The entries below hold a line with "Image resolution: width=1280, height=1345." and a line with "Privacy Policy". Return those lines and all that lie between them, exactly and only.

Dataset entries
--------------------------------

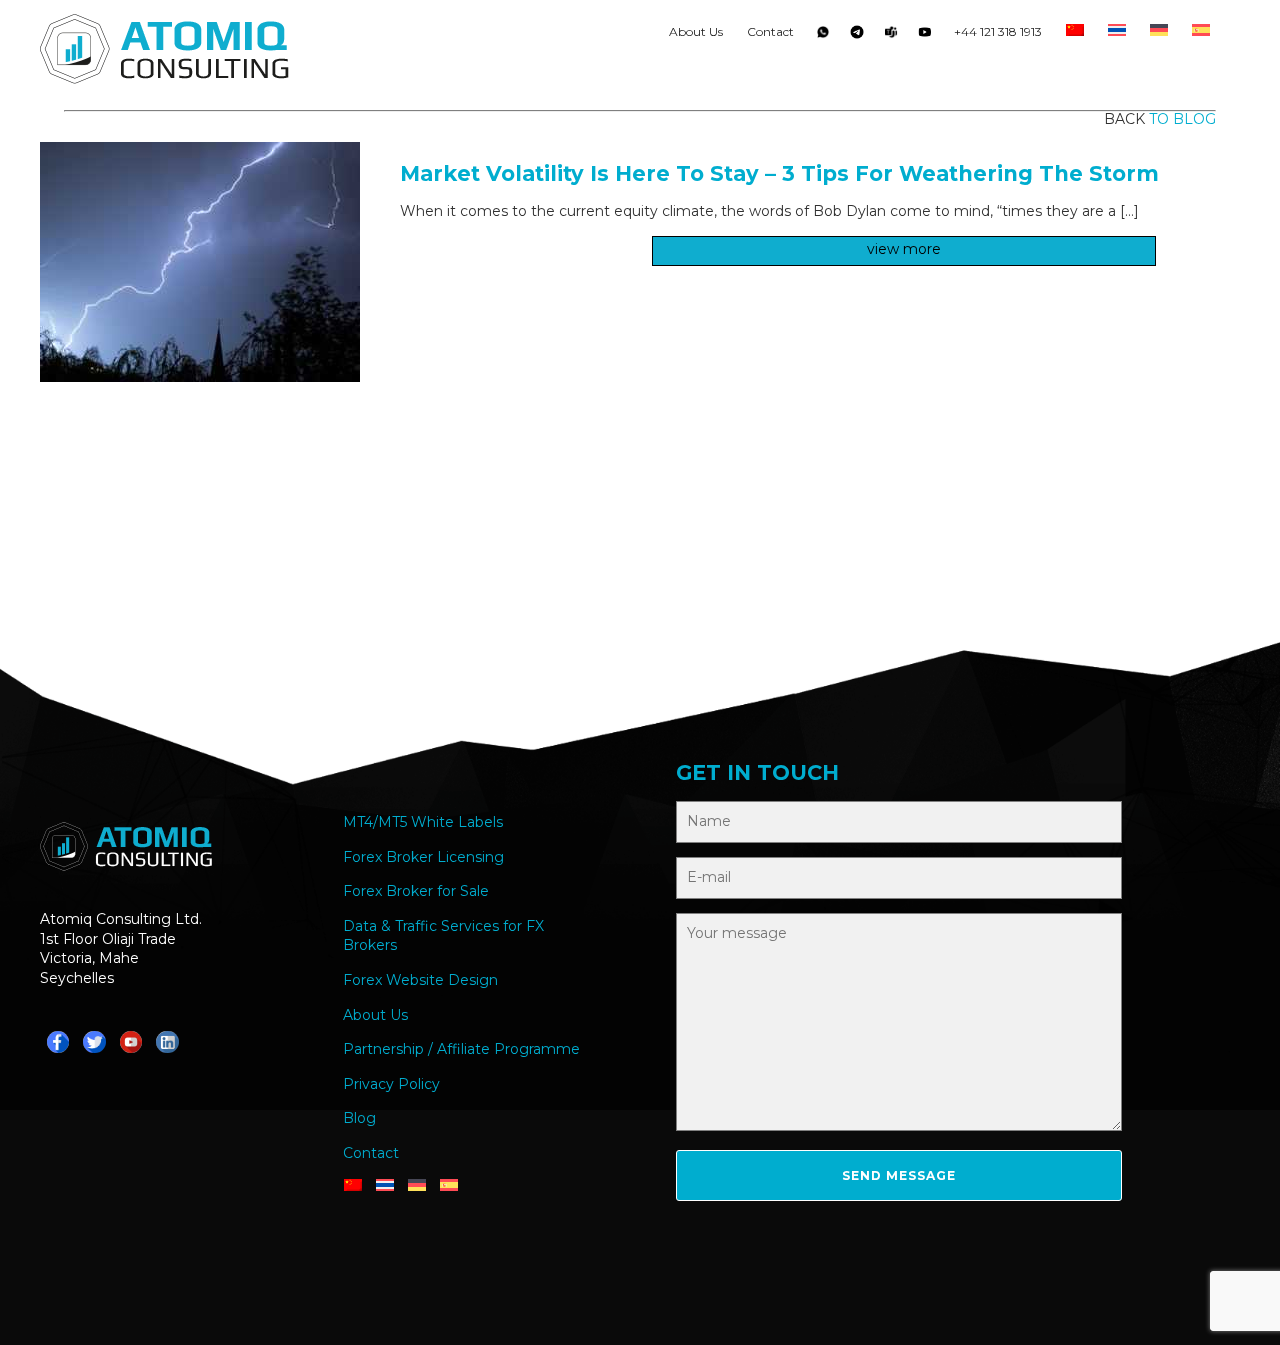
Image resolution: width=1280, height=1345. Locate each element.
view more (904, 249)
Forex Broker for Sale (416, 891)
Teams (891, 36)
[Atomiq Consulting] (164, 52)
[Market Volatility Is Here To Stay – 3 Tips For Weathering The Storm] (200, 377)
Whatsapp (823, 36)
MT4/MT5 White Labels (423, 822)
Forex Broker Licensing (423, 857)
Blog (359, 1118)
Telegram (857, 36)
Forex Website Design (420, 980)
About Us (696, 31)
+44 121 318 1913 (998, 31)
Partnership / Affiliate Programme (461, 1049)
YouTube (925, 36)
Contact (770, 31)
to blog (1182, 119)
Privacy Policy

--------------------------------

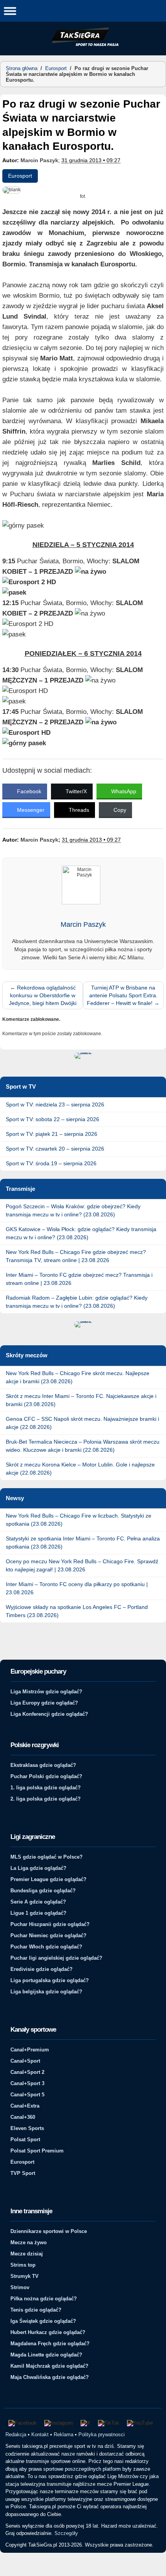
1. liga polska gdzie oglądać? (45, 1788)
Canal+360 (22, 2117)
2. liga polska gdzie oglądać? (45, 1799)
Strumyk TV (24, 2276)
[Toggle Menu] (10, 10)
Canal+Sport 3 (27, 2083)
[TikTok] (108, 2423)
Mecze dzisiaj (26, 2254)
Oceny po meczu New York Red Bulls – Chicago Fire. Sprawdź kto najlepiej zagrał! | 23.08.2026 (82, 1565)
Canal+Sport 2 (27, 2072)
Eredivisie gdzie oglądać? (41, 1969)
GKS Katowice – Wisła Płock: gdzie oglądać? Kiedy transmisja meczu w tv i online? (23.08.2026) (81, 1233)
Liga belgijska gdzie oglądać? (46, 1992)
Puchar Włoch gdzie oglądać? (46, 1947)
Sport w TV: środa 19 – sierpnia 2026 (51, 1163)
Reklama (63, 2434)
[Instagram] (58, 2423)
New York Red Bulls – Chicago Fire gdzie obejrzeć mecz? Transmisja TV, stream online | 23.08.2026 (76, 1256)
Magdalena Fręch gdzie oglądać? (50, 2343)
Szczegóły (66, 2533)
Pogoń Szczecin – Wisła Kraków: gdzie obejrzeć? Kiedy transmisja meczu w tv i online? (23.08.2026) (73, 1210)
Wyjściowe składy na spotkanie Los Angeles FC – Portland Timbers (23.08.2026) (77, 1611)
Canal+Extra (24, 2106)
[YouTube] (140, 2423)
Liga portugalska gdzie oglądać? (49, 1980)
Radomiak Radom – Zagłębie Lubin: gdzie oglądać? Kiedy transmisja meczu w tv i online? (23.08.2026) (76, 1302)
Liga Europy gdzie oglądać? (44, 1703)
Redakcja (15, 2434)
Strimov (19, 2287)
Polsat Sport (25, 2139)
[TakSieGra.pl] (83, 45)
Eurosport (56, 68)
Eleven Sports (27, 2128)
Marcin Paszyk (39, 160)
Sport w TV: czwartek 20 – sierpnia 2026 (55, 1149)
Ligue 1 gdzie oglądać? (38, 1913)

--------------------------------

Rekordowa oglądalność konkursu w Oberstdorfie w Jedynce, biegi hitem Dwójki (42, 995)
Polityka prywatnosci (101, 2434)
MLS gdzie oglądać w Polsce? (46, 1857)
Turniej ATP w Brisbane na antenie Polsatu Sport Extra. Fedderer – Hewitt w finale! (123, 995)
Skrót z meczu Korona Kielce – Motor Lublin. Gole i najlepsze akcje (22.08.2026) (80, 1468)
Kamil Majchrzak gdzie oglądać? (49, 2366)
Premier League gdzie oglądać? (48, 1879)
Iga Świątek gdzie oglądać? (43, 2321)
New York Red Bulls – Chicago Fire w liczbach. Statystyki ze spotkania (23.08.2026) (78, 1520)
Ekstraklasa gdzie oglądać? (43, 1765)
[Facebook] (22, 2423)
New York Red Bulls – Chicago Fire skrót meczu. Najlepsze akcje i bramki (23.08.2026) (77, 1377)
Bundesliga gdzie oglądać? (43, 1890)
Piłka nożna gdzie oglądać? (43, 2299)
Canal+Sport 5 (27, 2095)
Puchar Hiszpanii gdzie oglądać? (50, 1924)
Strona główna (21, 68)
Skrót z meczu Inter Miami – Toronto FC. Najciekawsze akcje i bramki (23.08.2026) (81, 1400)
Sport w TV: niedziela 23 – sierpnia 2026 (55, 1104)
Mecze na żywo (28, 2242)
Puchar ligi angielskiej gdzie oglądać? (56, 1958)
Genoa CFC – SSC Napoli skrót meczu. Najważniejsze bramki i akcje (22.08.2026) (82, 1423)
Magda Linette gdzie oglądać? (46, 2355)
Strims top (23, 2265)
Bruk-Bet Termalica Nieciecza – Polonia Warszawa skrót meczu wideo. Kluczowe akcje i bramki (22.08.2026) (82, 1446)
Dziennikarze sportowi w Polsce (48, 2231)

--------------------------------

__WRITTEN SOLUTION__:
Image resolution: width=1280, height=1345. Locate each element.
view more (904, 249)
Forex Broker for Sale (416, 891)
Teams (891, 36)
[Atomiq Consulting] (164, 52)
[Market Volatility Is Here To Stay – 3 Tips For Weathering The Storm] (200, 377)
Whatsapp (823, 36)
MT4/MT5 White Labels (423, 822)
Forex Broker Licensing (423, 857)
Blog (359, 1118)
Telegram (857, 36)
Forex Website Design (420, 980)
About Us (696, 31)
+44 121 318 1913 (998, 31)
Partnership / Affiliate Programme (461, 1049)
YouTube (925, 36)
Contact (770, 31)
to blog (1182, 119)
Privacy Policy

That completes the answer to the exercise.